In vivo synaptic recovery following optogenetic hyperstimulation

Local recycling of synaptic vesicles (SVs) allows neurons to sustain transmitter release. Extreme activity (e.g., during seizure) may exhaust synaptic transmission and, in vitro, induces bulk endocytosis to recover SV membrane and proteins; how this occurs in animals is unknown. Following optogenetic hyperstimulation of Caenorhabditis elegans motoneurons, we analyzed synaptic recovery by time-resolved behavioral, electrophysiological, and ultrastructural assays.

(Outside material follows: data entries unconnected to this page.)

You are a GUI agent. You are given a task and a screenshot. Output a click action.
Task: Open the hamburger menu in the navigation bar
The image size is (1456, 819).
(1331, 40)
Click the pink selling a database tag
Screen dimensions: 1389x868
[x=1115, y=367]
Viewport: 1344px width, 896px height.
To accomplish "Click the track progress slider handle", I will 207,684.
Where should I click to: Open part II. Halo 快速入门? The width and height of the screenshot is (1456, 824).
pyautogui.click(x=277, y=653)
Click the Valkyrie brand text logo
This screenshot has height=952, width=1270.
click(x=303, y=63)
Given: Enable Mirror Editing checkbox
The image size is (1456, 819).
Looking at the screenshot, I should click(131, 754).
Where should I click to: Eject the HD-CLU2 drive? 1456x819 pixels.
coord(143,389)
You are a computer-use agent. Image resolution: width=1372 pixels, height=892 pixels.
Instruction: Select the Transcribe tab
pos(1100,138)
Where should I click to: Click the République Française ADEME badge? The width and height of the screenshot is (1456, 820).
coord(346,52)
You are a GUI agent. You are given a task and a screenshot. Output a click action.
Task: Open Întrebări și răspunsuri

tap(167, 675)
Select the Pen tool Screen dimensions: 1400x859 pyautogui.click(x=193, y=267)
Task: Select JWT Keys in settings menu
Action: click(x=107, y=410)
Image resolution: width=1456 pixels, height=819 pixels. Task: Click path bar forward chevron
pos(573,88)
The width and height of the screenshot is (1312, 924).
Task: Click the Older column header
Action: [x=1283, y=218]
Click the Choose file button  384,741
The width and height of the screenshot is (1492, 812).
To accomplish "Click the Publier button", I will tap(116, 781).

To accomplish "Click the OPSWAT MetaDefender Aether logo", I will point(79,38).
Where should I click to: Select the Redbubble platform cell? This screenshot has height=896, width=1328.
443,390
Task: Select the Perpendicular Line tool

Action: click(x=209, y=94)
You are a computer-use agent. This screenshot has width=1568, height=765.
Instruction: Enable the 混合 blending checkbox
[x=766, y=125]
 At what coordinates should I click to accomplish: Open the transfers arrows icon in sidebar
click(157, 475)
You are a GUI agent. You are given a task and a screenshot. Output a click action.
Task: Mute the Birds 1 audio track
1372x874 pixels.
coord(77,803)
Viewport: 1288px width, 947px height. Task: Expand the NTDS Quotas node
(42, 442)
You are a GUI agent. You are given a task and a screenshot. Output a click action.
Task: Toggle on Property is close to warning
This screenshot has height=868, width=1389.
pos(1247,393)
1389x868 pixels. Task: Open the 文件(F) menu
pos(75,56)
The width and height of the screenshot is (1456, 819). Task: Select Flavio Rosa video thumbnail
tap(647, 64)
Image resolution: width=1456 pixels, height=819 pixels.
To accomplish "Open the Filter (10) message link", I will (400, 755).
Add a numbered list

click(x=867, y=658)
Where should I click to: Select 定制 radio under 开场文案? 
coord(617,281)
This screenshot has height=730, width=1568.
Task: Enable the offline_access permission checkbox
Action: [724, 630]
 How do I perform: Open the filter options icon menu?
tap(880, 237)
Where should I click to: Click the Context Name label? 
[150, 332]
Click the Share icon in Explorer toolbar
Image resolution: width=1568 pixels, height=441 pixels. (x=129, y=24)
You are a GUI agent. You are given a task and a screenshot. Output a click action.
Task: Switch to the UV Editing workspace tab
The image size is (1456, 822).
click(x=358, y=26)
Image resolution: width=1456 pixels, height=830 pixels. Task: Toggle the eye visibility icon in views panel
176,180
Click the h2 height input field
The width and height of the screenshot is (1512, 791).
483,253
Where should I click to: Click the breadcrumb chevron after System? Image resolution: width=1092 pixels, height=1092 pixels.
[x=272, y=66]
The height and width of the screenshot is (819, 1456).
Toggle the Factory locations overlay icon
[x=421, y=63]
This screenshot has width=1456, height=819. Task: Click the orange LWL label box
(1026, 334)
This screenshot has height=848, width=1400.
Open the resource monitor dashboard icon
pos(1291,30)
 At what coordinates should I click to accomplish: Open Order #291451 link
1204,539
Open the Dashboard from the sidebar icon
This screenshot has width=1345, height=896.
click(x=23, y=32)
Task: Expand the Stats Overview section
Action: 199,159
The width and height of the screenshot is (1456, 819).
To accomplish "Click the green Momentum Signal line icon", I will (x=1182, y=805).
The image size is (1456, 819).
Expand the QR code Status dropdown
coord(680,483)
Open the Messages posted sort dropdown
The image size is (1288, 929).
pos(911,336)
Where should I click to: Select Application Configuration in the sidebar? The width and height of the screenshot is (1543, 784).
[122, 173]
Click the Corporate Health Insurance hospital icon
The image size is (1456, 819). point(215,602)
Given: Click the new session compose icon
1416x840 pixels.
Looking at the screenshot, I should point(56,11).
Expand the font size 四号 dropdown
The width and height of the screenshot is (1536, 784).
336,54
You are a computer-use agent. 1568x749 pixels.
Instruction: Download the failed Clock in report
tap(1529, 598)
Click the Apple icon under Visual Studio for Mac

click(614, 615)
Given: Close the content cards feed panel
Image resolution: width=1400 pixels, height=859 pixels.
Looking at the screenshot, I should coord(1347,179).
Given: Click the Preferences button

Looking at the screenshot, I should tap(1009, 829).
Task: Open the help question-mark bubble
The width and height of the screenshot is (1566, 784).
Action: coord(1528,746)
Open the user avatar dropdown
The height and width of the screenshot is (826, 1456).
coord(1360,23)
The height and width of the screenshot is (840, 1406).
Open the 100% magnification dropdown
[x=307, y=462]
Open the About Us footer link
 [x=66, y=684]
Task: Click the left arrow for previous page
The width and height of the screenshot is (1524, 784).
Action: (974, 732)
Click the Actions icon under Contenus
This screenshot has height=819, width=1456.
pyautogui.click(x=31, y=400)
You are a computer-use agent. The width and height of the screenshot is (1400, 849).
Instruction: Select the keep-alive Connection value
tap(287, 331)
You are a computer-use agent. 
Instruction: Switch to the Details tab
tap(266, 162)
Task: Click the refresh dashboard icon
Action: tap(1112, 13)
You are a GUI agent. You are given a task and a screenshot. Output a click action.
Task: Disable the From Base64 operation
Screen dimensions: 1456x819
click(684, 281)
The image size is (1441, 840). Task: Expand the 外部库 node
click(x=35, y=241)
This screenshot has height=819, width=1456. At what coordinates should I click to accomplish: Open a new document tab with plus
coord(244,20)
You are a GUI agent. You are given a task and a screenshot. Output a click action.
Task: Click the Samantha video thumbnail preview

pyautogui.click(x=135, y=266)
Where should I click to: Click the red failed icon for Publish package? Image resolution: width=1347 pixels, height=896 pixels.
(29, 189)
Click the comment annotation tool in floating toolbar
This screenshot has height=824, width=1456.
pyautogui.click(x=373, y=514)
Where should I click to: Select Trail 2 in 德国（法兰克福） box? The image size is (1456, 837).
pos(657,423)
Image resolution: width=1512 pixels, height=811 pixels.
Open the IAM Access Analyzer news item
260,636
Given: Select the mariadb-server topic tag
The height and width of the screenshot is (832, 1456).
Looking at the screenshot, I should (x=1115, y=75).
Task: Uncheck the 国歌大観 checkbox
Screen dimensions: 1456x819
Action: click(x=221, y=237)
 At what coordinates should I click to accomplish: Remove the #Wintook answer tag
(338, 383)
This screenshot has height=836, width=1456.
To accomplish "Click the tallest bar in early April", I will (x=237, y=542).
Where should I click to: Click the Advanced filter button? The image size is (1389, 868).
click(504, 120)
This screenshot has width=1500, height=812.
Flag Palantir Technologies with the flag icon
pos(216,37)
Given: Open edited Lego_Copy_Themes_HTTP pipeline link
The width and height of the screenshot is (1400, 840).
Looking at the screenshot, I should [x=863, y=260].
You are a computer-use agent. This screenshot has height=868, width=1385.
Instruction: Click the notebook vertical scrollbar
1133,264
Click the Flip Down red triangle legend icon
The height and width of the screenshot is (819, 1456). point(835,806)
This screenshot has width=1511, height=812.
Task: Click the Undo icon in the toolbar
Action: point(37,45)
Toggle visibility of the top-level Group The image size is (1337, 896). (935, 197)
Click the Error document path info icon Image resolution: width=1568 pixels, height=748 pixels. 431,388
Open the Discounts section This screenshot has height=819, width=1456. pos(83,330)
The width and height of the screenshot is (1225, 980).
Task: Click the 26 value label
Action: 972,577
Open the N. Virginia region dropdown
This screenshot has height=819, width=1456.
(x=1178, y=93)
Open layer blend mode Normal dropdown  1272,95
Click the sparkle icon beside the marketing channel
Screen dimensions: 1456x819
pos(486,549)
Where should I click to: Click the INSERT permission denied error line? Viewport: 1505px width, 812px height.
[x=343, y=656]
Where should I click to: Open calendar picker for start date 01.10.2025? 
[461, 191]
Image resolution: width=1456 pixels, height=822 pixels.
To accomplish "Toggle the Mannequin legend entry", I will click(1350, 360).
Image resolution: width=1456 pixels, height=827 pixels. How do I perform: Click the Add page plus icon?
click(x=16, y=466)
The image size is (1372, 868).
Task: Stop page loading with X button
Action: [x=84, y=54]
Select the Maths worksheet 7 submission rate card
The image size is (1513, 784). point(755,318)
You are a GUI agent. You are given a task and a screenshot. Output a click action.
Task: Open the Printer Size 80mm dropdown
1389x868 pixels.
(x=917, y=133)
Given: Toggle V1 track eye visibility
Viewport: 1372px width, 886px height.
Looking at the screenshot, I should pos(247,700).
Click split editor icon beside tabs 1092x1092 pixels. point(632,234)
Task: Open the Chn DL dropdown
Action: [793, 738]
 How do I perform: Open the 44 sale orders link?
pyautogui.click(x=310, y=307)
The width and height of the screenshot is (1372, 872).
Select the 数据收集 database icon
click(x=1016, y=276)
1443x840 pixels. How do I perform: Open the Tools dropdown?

Recovery of docked SVs and of evoked-release amplitudes (indicating readily-releasable pool refilling) occurred within similar to 8-20 s (tau = 9.2 s and tau = 11.9 s), whereas locomotion recovered only after similar to 60 s (tau = 20 s). During similar to 11-s stimulation, 50- to 200-nm noncoated vesicles (100nm vesicles) formed, which disappeared similar to 8 s poststimulation, likely representing endocytic intermediates from which SVs may regenerate. In endophilin, synaptojanin, and dynamin mutants, affecting endocytosis and vesicle scission, resolving 100nm vesicles was delayed (>20 s). In dynamin mutants, 100nm vesicles were abundant and persistent, sometimes continuous with the plasma membrane; incomplete budding of smaller vesicles from 100nm vesicles further implicates dynamin in regenerating SVs from bulk-endocytosed vesicles. Synaptic recovery after exhaustive activity is slow, and different time scales of recovery at ultrastructural, physiological, and behavioral levels indicate multiple contributing processes. Similar processes may jointly account for slow recovery from acute seizures also in higher animals.